Pour sa part, la société Caragum International - spécialisée dans la fabrication et la vente d’additifs alimentaires et d’arômes alimentaires - est loin d’être une primo-exportatrice. En 2011, son chiffre d’affaires à l’export atteignait 5 millions d’euros, soit près de 85 % de son chiffre d’affaires global. « Nous commercialisons nos formules dans presque tous les pays du globe, synthétise Cécile Carminati, sa commerciale export. Si nous sommes très actifs dans les pays du Maghreb, notre présence en Amérique Latine reste insuffisante à mon goût d’autant que c’est un continent qui, par sa culture, se rapproche du nôtre et nous attire ». Pour y asseoir son développement, l’entreprise concentre à présent ses efforts sur le Mexique. Elle espère y commercialiser prochainement une de ses formules les plus en vogue du moment qui permet de réduire la teneur en matières grasses de produits panés et frits.

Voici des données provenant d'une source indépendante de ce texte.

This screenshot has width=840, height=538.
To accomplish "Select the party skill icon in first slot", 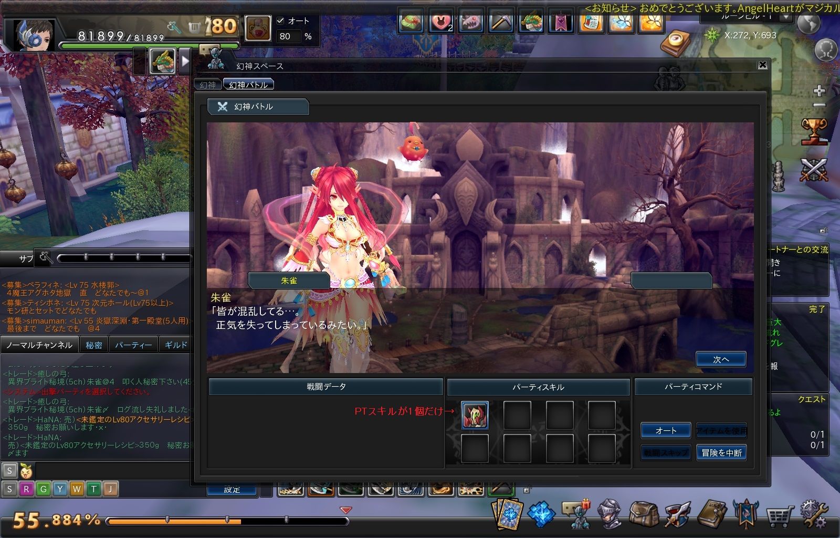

Il y a 5 ans, Emilie et Antoine Bérengier reprenaient Bérengier diffusion - éditeur de tissus créé au tout début des années 70 - la rebaptisant Bérengier sas. Après avoir informatisé toute la chaine logistique, ils décident de concevoir du tissu de décoration, en sus des gammes existantes de tissus techniques de protection qui sont déjà exportés, et notamment en Tunisie. Aujourd’hui, l’entreprise met le cap sur la Russie et l’Ukraine pour conquérir avec ses tissus de décoration les hôtels, cafés et restaurants. « En Russie, il y a près de 5000 HCR et il s’en ouvre une dizaine par semaine », justifie Antoine Bérengier, président-directeur General de Bérengier sas. « Si nous parvenons à convaincre un nouveau client russe par semaine, cela sera déjà très bien ». Avant de conclure : « Notre succès à l’étranger devrait être largement supérieur à celui que nous rencontrons sur le marché national dans la mesure où nous revendiquons une production française, un argument qui pèse son poids dans la balance ».